Blockade of potassium or calcium channels provokes modifications in TRH-induced TSH release from rat perifused pituitaries.

The aim of the present study was to determine the functional relationship between blockade of potassium or calcium channel activity and the initial burst of TSH secretion in response to TRH. Perifused rat pituitary fragments were stimulated by a 6-min pulse of physiological concentration of TRH (10 nM) in the presence or absence of pharmacological blockers of K+ or Ca2+ channels. Blockade of Ca(2+)-activated K+ channels with TEA (10 mM and 30 mM), apamin (200 nM), or charybdotoxin (50 nM) completely or partially blunted TRH-induced TSH release. By contrast, blockade of voltage-dependent K+ channels with 4-aminopyridine (4-AP) (500 microM) or with dendrotoxin (DTX) (350 nM) significantly increased TSH response.
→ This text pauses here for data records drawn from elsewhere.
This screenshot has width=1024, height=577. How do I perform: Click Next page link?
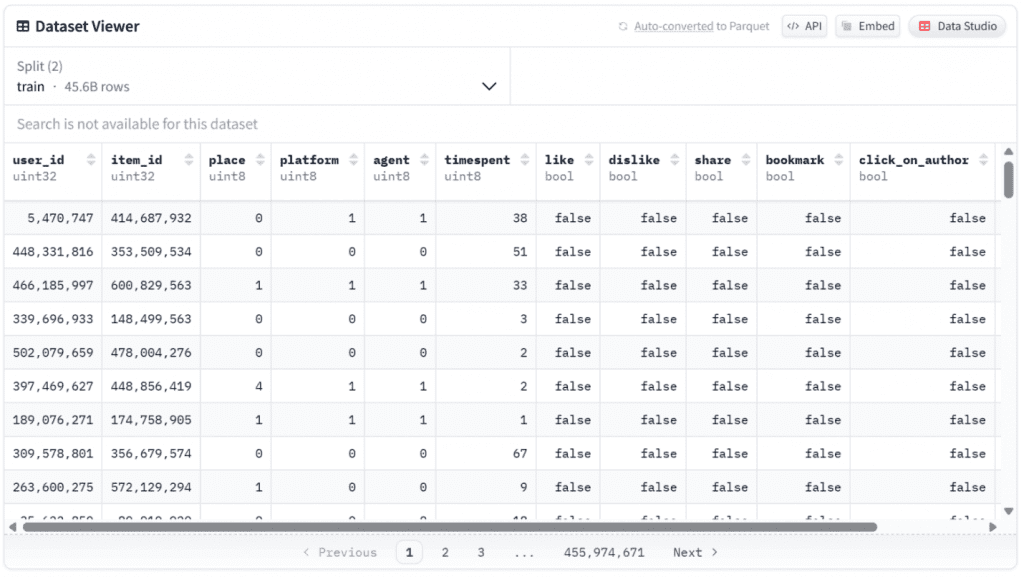tap(695, 553)
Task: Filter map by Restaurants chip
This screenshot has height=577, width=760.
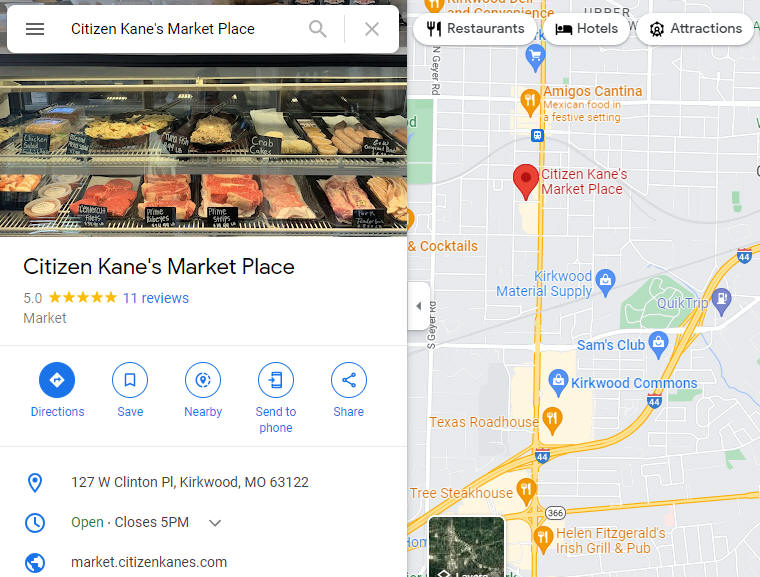Action: tap(475, 29)
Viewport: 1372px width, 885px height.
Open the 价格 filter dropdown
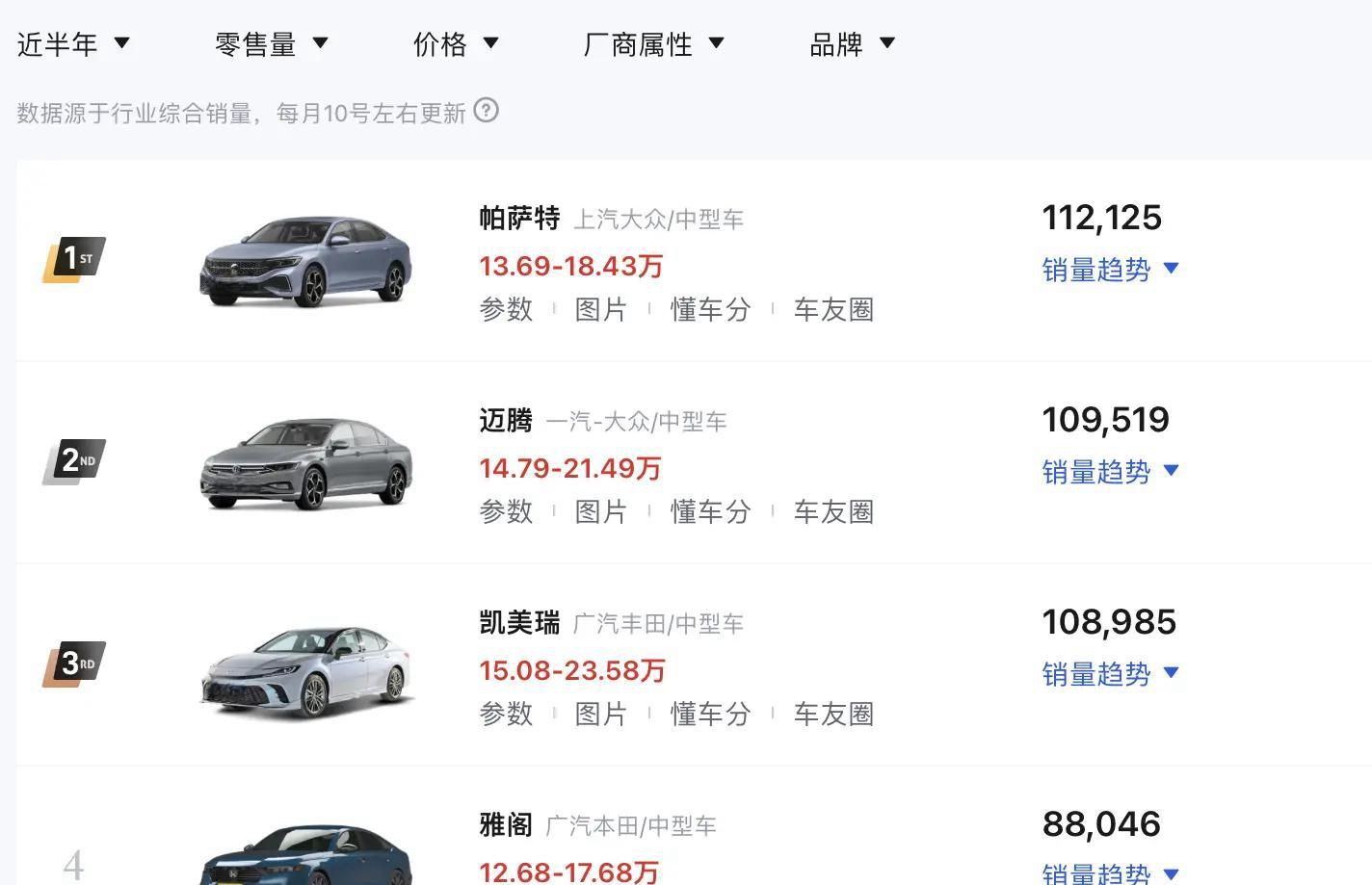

Moreover, blockade of T-type voltage-sensitive Ca2+ channels (VSCC) with NiCl (3 mM) or with diphenylhydantoin (100 microM) significantly (P < 0.01) reduced TSH response to TRH, whereas blockade of L-type Ca2+ channels with verapamil (50 microM) was ineffective. Our results suggest that secretion of TSH in response to nanomolar concentrations of TRH is correlated with stimulation of Ca(2+)-activated K+ channels, and inhibition of 4-AP-and DTX-sensitive voltage-dependent K+ channels; furthermore TSH response seems to depend on the activation of T-type VSCC.